While immunotherapy is often associated with very durable response—Allison has said that 1 patient who received ipilimumab (Yervoy) for advanced melanoma in a phase I trial is still alive after nearly 19 years—there is a subset who will experience recurrence. Understanding the underlying mechanisms of resistance, and developing therapies to combat resistance, is a vital question that remains unanswered, O’Donnell-Tormey said.

Mackall said T-cell exhaustion is at the cutting edge of research into overcoming resistance. Checkpoint blockade is a form of reinvigoration for exhausted T cells, she said, which illustrates what a T cell can do if the problem of exhaustion can be overcome.

“But we also know that checkpoint blockade is not complete in terms of its ability to do this,” she added. “There's a lot of very exciting work happening, some in the engineered T cell space, to understand the biology of T cell exhaustion and to be able to come at it from completely different angles. Rather than the checkpoint receptors, there are also other intrinsic features that mediate exhaustion in T cells. We're still diving deep into understanding those T cells, but there's still a lot more we have to learn about how they become less functional and how we can reinvigorate them.”

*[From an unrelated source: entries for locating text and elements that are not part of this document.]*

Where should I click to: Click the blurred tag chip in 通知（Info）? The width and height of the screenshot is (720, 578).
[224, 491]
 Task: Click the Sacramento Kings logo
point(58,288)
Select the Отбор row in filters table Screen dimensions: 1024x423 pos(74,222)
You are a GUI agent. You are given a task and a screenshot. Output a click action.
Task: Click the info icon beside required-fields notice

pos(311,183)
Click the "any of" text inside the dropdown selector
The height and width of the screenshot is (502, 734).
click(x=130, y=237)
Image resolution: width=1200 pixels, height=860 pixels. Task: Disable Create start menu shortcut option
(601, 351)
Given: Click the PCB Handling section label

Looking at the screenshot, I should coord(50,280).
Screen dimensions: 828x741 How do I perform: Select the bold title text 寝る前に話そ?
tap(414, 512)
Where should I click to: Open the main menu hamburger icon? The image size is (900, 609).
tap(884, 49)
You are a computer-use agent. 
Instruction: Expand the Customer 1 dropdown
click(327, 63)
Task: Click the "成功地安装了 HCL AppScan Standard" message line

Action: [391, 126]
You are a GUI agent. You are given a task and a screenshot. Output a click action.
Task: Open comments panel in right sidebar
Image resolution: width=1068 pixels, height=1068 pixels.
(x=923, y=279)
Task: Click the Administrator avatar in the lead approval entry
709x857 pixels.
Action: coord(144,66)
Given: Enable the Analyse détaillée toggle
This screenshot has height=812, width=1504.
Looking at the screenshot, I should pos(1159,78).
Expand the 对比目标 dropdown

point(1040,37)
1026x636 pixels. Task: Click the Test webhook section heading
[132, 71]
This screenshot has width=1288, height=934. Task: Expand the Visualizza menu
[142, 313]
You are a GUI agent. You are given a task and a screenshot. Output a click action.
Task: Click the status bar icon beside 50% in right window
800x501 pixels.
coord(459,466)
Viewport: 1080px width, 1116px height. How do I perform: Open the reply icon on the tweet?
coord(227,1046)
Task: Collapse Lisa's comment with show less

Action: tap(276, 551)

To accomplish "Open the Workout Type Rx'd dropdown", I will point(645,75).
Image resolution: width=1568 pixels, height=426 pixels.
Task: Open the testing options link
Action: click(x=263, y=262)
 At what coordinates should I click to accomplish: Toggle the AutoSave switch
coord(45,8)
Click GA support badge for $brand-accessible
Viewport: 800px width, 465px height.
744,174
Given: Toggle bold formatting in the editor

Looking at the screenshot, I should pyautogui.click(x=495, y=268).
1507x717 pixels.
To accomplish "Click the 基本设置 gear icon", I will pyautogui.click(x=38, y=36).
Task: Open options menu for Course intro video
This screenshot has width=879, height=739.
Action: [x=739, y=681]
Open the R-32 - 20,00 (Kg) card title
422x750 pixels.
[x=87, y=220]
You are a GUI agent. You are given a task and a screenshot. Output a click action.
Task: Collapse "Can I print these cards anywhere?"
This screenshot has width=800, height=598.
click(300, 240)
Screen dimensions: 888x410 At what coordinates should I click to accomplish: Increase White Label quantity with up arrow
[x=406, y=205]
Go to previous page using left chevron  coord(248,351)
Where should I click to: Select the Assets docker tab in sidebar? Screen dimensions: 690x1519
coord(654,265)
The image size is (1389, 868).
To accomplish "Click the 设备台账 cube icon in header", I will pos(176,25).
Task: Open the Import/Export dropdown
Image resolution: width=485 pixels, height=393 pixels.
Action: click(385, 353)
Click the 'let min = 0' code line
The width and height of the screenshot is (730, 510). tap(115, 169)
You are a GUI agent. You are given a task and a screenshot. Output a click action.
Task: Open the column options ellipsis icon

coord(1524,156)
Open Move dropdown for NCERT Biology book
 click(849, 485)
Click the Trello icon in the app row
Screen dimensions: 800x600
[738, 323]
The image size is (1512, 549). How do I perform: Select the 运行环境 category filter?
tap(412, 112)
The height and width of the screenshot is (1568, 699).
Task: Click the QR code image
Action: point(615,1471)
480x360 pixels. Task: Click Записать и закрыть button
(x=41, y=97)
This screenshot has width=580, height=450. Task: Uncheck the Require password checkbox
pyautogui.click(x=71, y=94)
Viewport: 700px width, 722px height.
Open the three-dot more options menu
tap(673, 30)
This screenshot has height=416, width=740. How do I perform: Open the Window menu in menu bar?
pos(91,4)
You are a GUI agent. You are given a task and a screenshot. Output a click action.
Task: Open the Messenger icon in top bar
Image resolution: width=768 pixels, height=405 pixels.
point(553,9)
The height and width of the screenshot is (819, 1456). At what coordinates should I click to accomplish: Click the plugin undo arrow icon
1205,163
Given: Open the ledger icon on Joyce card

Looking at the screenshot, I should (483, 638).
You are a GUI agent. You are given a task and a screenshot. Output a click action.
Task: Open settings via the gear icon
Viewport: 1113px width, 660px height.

Research into immunotherapy has led to a renewed interest in anticancer vaccines. O’Donnell-Tormey said improved understanding of immunosuppression may mean that vaccines have a new role just a few years after the modality was all but dead.

“The most exciting development in cancer vaccines is the discovery of neoantigens, which rise from a patient's specific mutations,” said Bhardwaj, who has done extensive research into vaccines. “We're learning that some of these are shared, so we can potentially have shared neoantigens that are targeted in vaccine. Some, of course, will be very specific and specific to the patient, but the exciting thing is the technology that's emerged to identify these antigens. For the first time, we have rational approaches and rational targets that can be applied today.”